*Available data*
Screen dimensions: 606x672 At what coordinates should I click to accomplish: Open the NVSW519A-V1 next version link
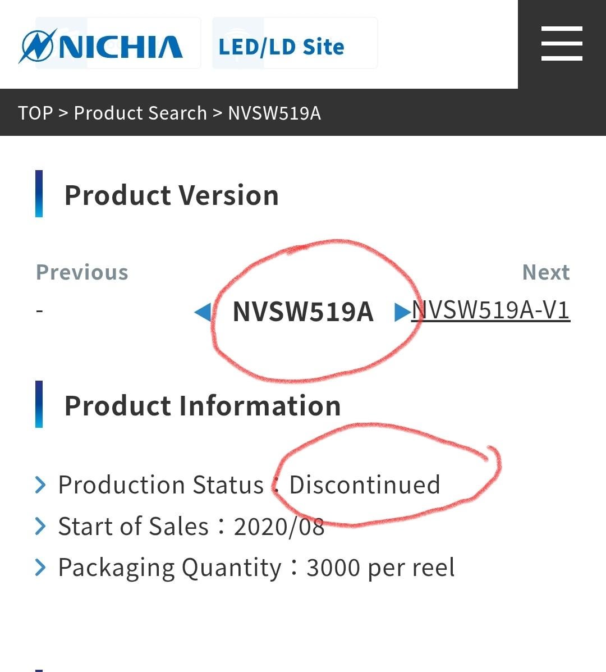(x=491, y=310)
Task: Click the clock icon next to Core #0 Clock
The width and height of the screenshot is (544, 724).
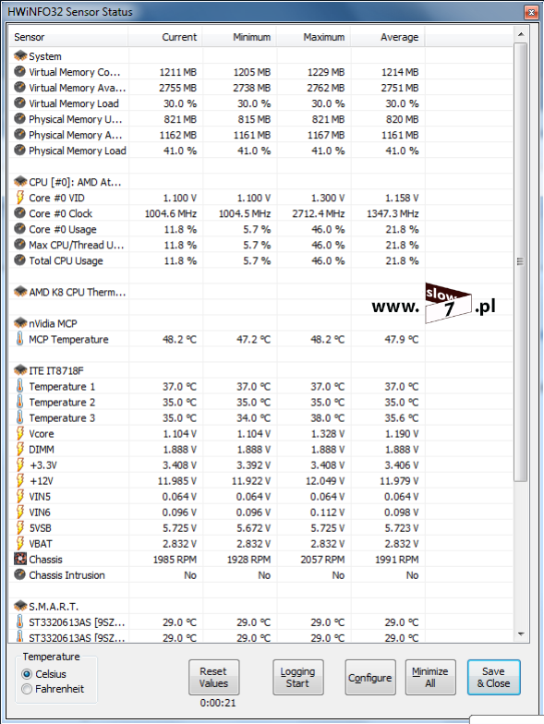Action: point(20,213)
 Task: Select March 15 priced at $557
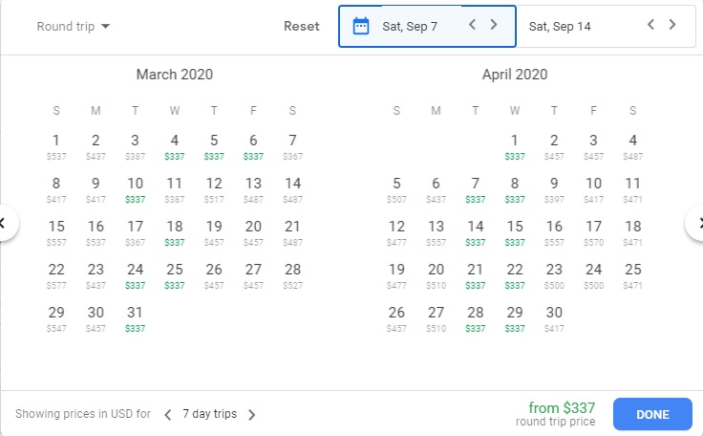56,231
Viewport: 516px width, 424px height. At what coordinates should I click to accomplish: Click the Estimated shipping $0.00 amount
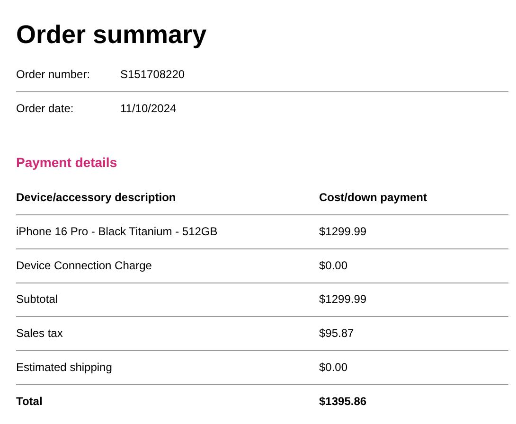coord(333,368)
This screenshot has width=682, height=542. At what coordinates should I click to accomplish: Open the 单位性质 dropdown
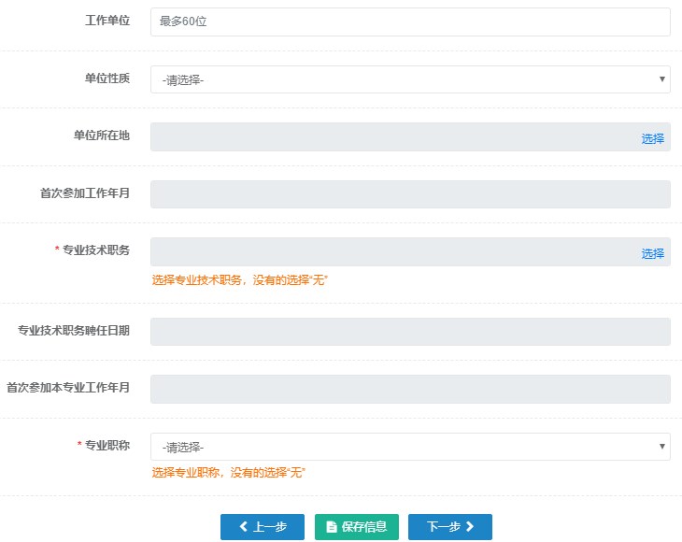pyautogui.click(x=410, y=79)
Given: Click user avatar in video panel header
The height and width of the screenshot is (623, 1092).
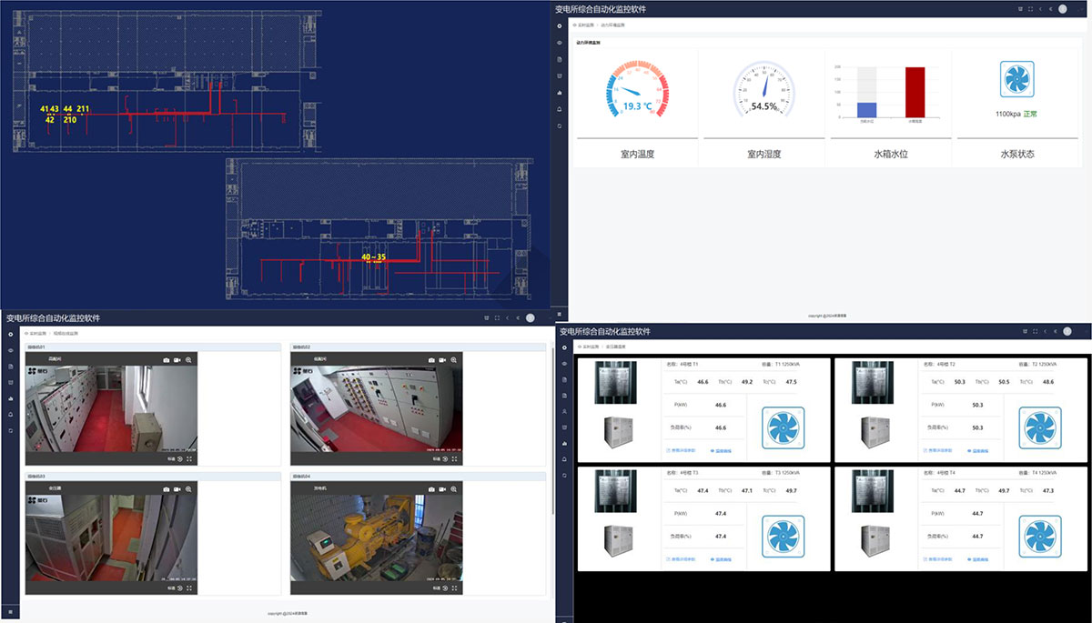Looking at the screenshot, I should (531, 318).
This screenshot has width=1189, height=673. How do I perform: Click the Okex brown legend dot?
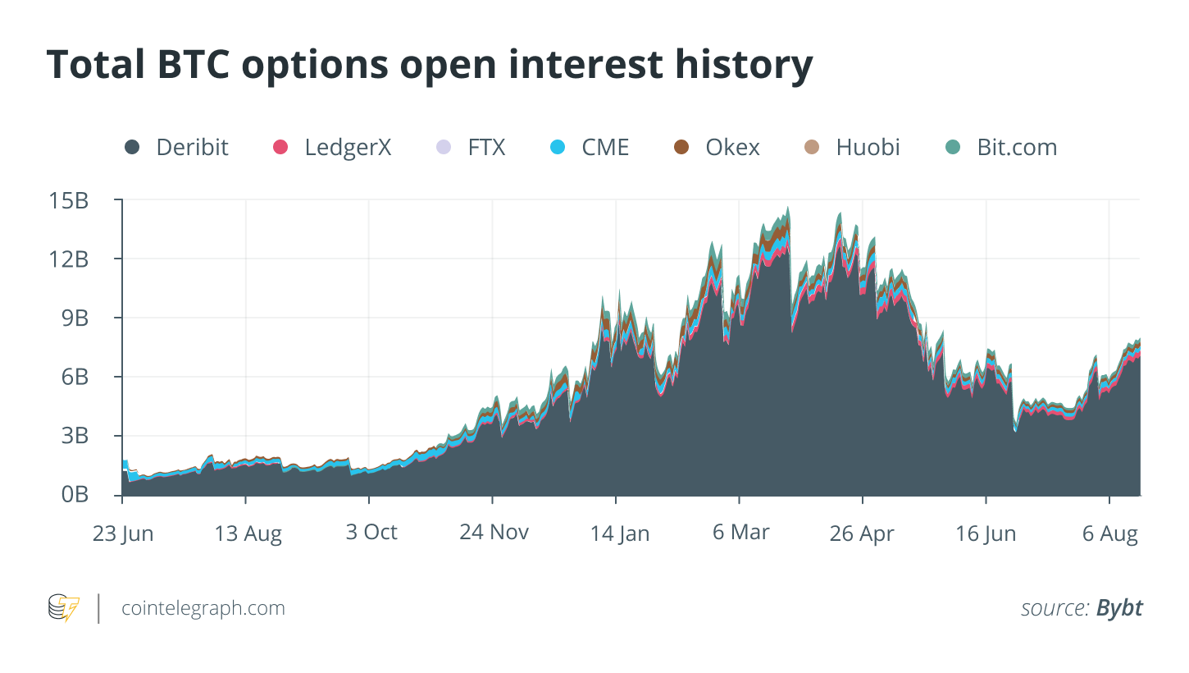[x=681, y=148]
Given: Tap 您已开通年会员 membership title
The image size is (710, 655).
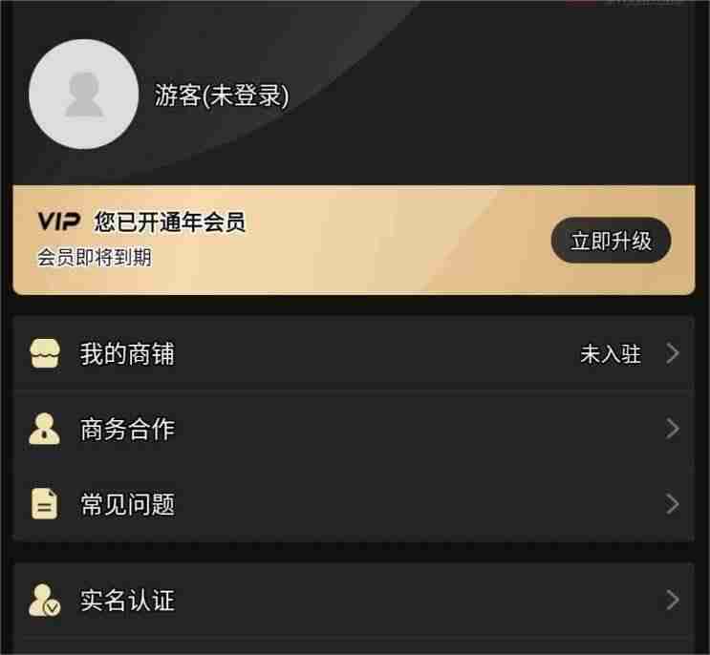Looking at the screenshot, I should pyautogui.click(x=170, y=222).
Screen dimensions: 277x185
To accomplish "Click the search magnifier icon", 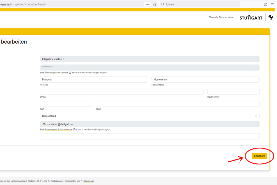I will tap(163, 4).
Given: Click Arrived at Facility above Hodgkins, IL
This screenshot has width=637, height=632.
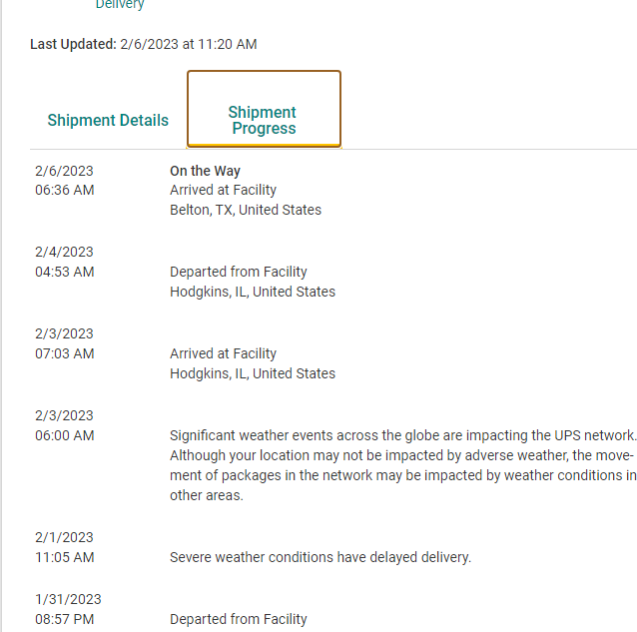Looking at the screenshot, I should [223, 353].
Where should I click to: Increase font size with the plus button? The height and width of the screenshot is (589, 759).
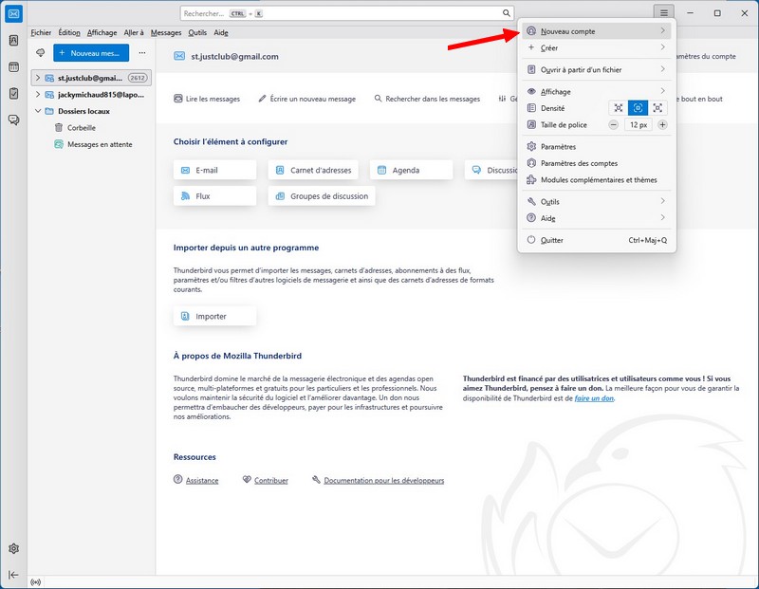pyautogui.click(x=662, y=125)
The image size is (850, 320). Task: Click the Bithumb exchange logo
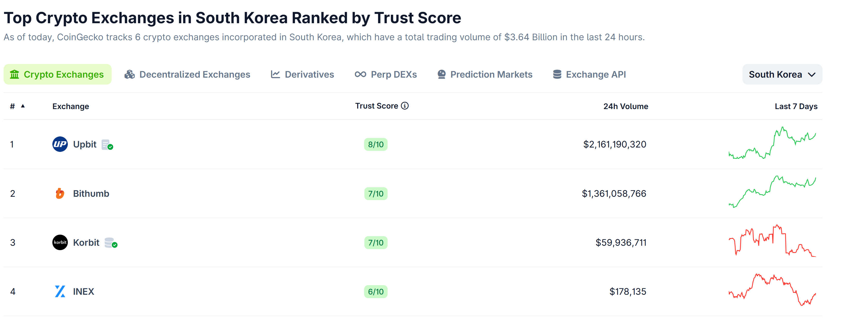(60, 193)
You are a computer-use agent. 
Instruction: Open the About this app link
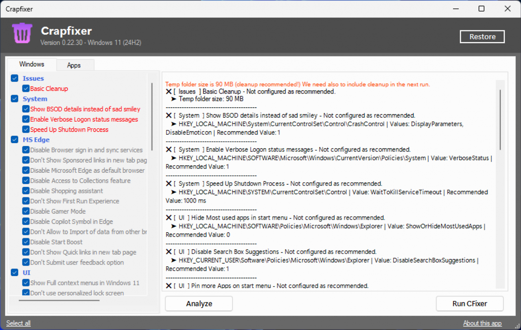(x=482, y=323)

*Task prompt*
Lines that include the word "Given" — how many are there in the data? Answer with the number alone.

*Solution to this problem*
3